Aim of the task >>
Reproduce verbatim the line where "Safety at Home (393, 364)" occurs, along with all following lines down to the last line of the data.

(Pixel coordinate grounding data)
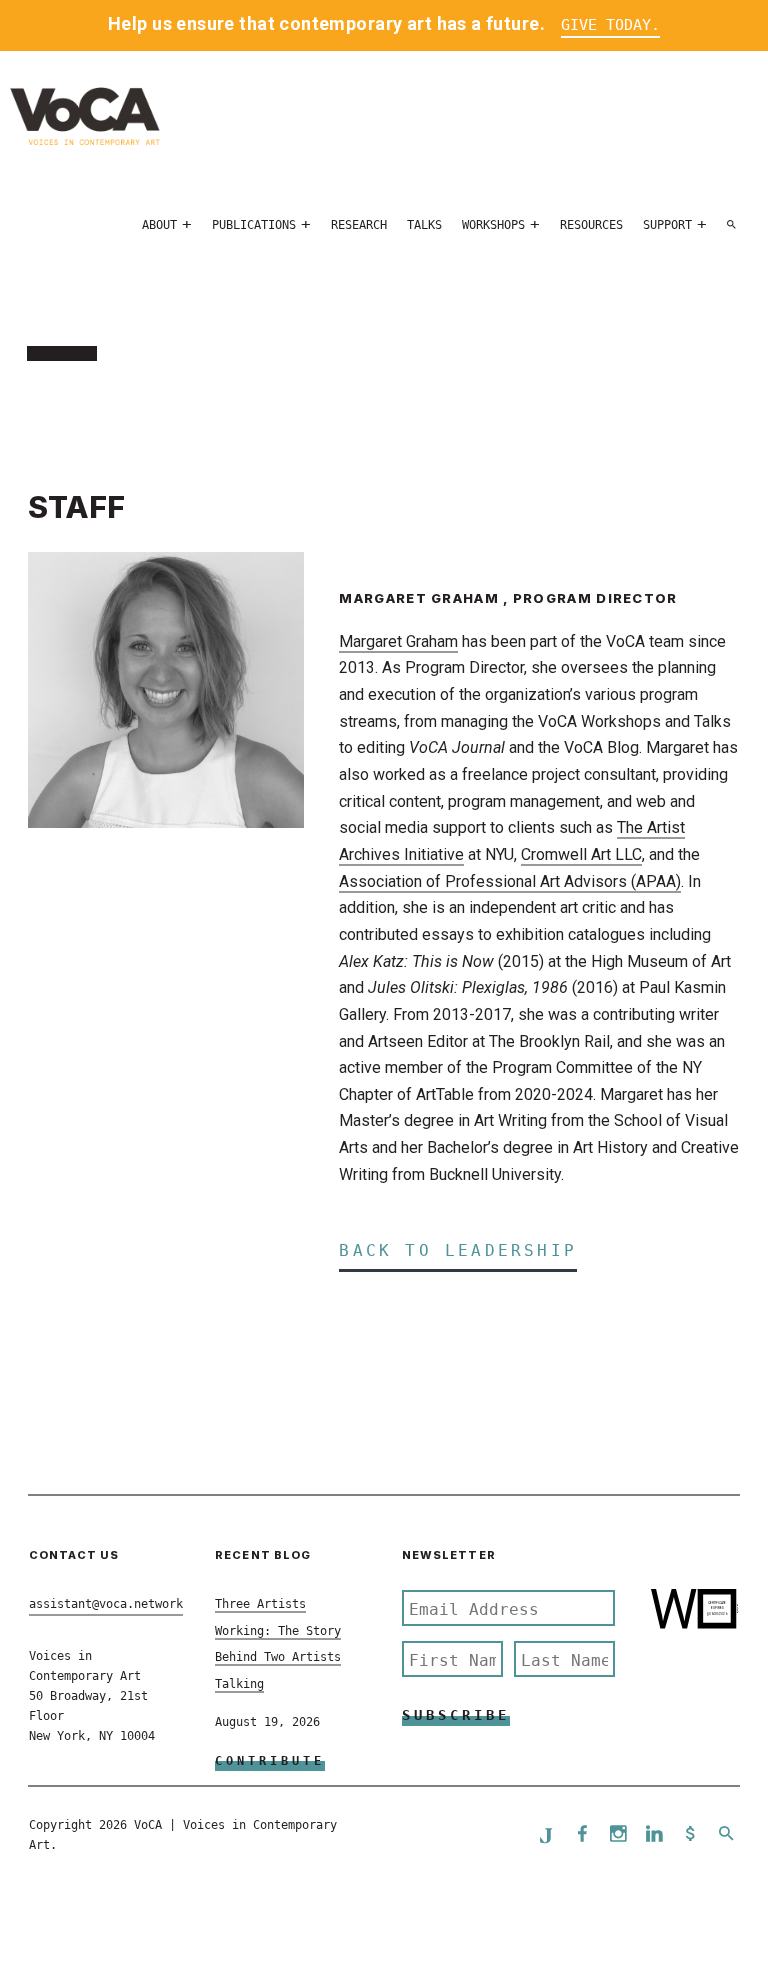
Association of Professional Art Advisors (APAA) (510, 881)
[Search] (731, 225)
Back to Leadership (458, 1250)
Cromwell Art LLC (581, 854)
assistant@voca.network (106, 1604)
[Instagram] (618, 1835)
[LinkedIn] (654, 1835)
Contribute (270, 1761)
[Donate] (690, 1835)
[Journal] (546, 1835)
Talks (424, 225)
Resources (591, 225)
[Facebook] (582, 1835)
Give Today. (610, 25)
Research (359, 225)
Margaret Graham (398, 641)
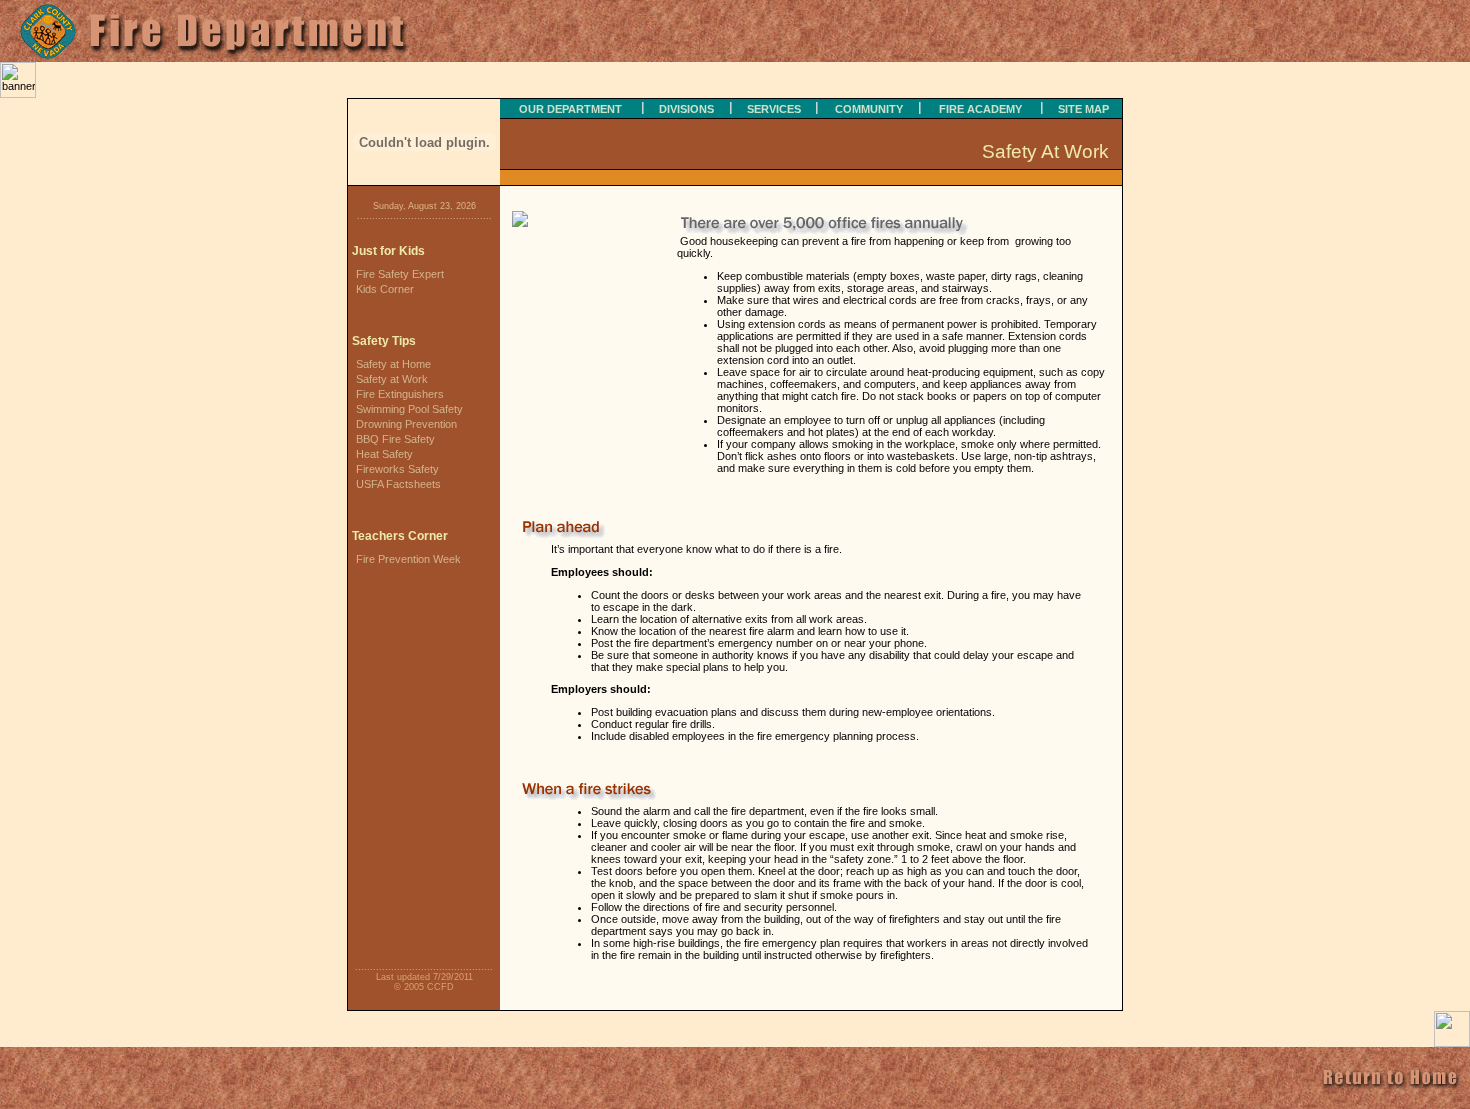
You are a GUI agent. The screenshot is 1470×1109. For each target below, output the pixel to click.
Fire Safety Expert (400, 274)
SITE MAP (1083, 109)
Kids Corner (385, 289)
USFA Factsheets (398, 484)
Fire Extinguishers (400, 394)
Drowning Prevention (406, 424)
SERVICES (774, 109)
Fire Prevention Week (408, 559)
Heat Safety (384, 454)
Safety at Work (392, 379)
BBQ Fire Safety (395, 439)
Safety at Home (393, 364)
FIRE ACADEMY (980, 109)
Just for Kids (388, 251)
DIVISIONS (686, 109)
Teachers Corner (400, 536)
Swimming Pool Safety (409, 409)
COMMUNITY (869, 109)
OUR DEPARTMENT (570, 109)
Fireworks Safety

Output for this task >>
Safety at Home (393, 364)
FIRE ACADEMY (980, 109)
Just for Kids (388, 251)
DIVISIONS (686, 109)
Teachers Corner (400, 536)
Swimming Pool Safety (409, 409)
COMMUNITY (869, 109)
OUR DEPARTMENT (570, 109)
Fireworks Safety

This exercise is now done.